Parameter | Type | Description |
---|---|---|
configurationName | path parameter (String) | The name of the configuration - must be the integration namespace's acronym concatenated by a dash with the API-dependency name in Solution Designer (e.g. acronym-dependencyname) |
runtimeName | path parameter (String) | The name of the deployment target, e.g. dev-stage. |
solutionAcronym | path parameter (String) | Acronym (in capitals) of the specific project/component that uses the dependency, e.g. ORDERS. |
configurationValue | body parameter (JSON) | The binding information needed to call the dependency. |
You might not need a specific API binding if the named dependency is also developed with IBM Industry Solutions Workbench
, and you marked "Local Lookup" while adding the API dependency in your solution. If the JSON Web Token (JWT) that is
used in a solution should be forwarded to call the API dependency, the following must be included in the configuration
value (as JSON): "k5_propagate_security_token": true
Delete API bindings
Use DELETE method Delete a specific Solution Configuration in the Swagger UI or
curl -X DELETE "https://{your-hostname}/api/cfg/v1/runtimes/{runtimeName}/solutions/{solutionAcronym}/configurations/{configurationName}" -H "accept: text/plain" -H "Authorization: Bearer {BearerToken}"
Request Parameters:
Parameter | Type | Description |
---|---|---|
runtimeName | path parameter (String) | The name of the specific k5-project, e.g. dev-stage |
solutionAcronym | path parameter (String) | The acronym of a solution, e.g. ORDERS |
configurationName | path parameter (String) | The name of the specific Solution Configuration. |
Examples
Call an internal API (built with IBM Industry Solutions Workbench)
In this example, there is a service project with an acronym of "MYPROJ" that contains an integration namespace with the prefix "extdat". This integration namespace has an API dependency modelled with an identifier "querydata" to query data from the REST API ("v1") of another service project with an acronym of "CNR". Both service projects have been built with IBM Industry Solutions Workbench and have the same deployment target "dev-stage" configured.

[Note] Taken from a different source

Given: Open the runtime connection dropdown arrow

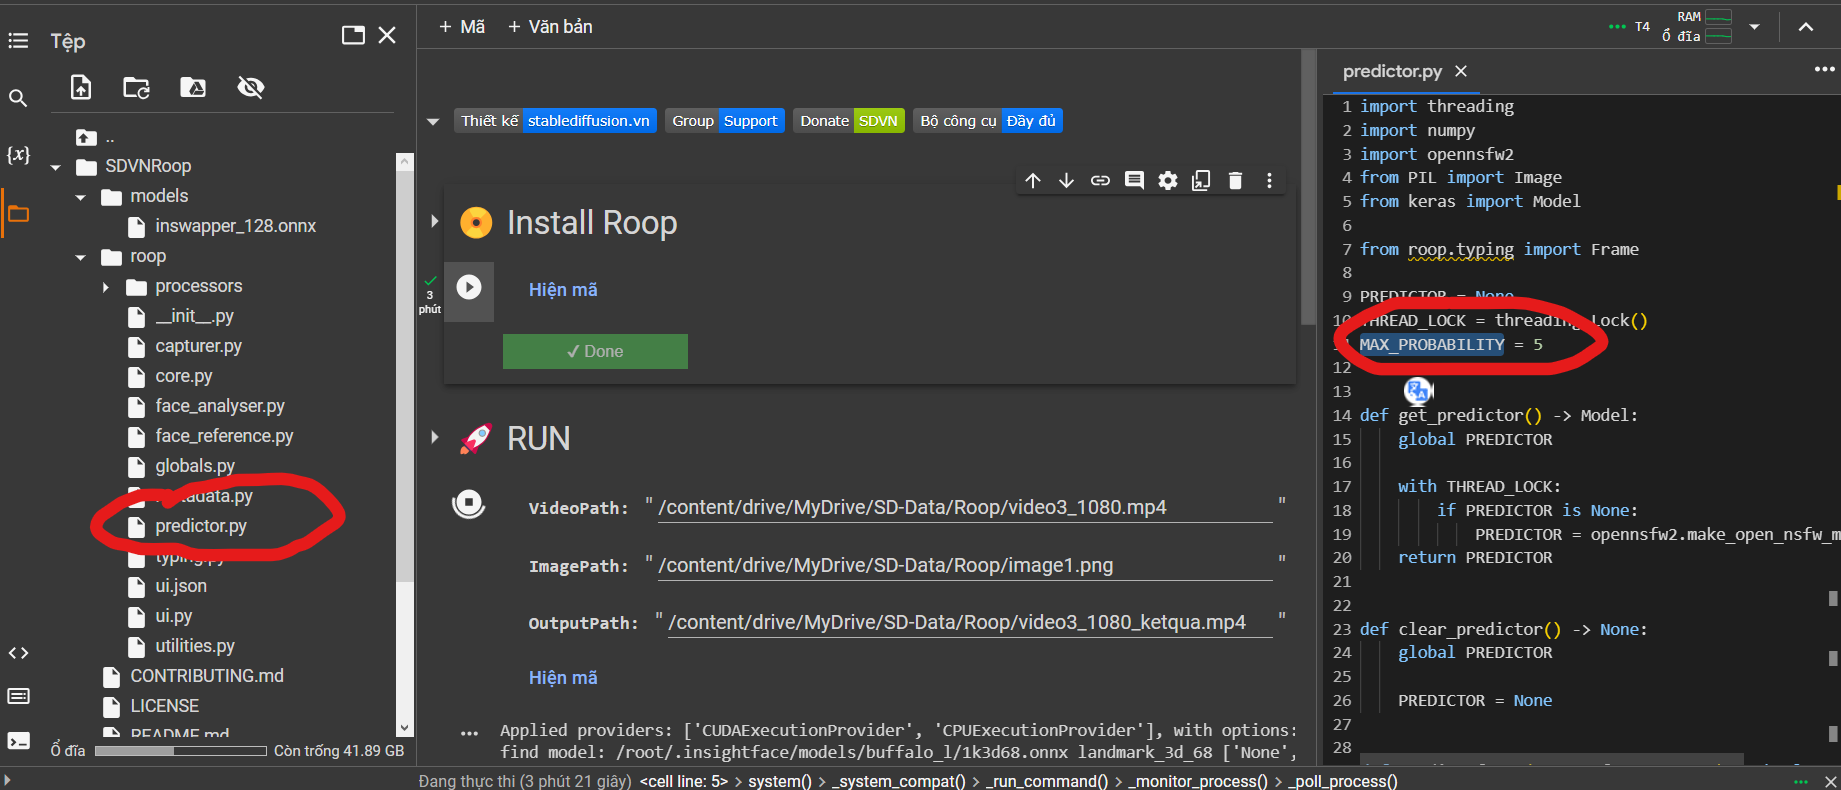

The service project "CNR" has to be deployed already on that deployment target to be called by "MYPROJ".
Since both projects are built with IBM Industry Solutions Workbench and running on the same target, we also want to pass on the JWT
token automatically. To do so, we also add k5_propagate_security_token
to the binding and set its value to true
.
Now to actually make use of the methods to call that REST API, you need to create an API binding as described below:
runtimeName dev-stage
solutionAcronym MYPROJ
configurationName extdat-querydata
Request body {
"url": "https://dev-stage.apps.openshift-host.cloud/cnr/api/v1",
"k5_propagate_security_token": true
}
Call an external API
Now if the above-mentioned service project needs to query data from an external REST API (e.g., an ML-Service) that is not running in the same deployment target, you would create another API dependency inside the same integration namespace with an identifier of "callexternalapi". Querying this external REST API requires passing credentials with each request. These can also be added to the API binding using custom fields.

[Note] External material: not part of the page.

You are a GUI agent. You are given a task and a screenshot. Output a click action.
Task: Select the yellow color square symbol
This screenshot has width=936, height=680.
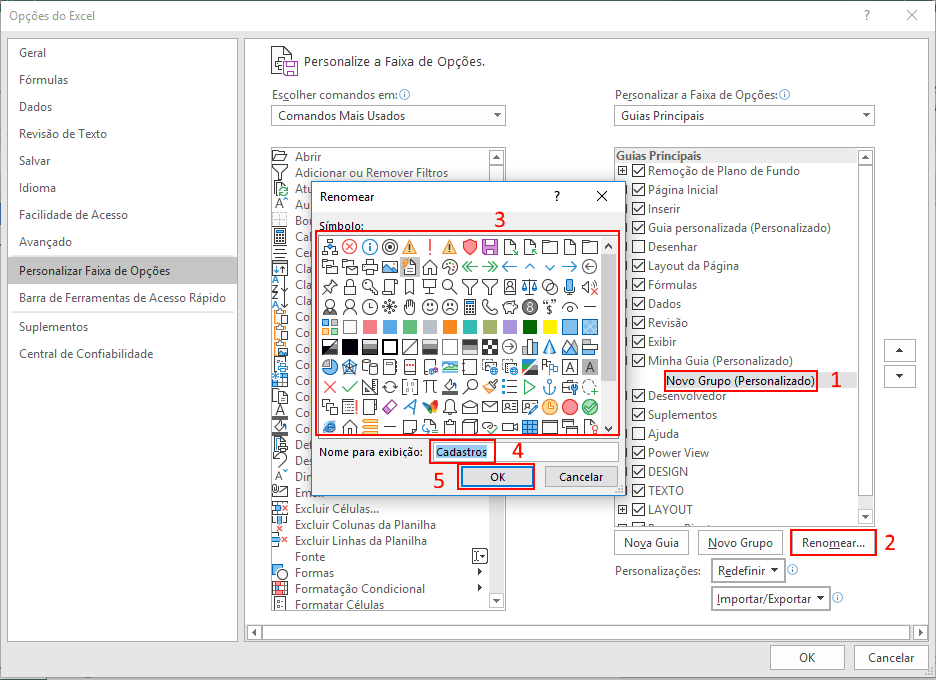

The custom fields depend on the REST API you want to query. Please be aware, that none of the custom fields get auto-mapped to any part of the HTTP request. But you have access to these key/value pairs while implementing without having to care about their values since these can be configured from outside the project. This allows you to map any custom value to the required part of the request, e.g. headers, parameters or even the request body.
The required API binding can be created as described below:
runtimeName dev-stage
solutionAcronym MYPROJ
configuratioName extdat-callexternalapi
Request body {
"url": "https://mlpattern.123.456.789.10.example.io",
"user": "userName",
"password": "passWord"
}
Any change to the API binding will only be applied to the projects after a new deployment.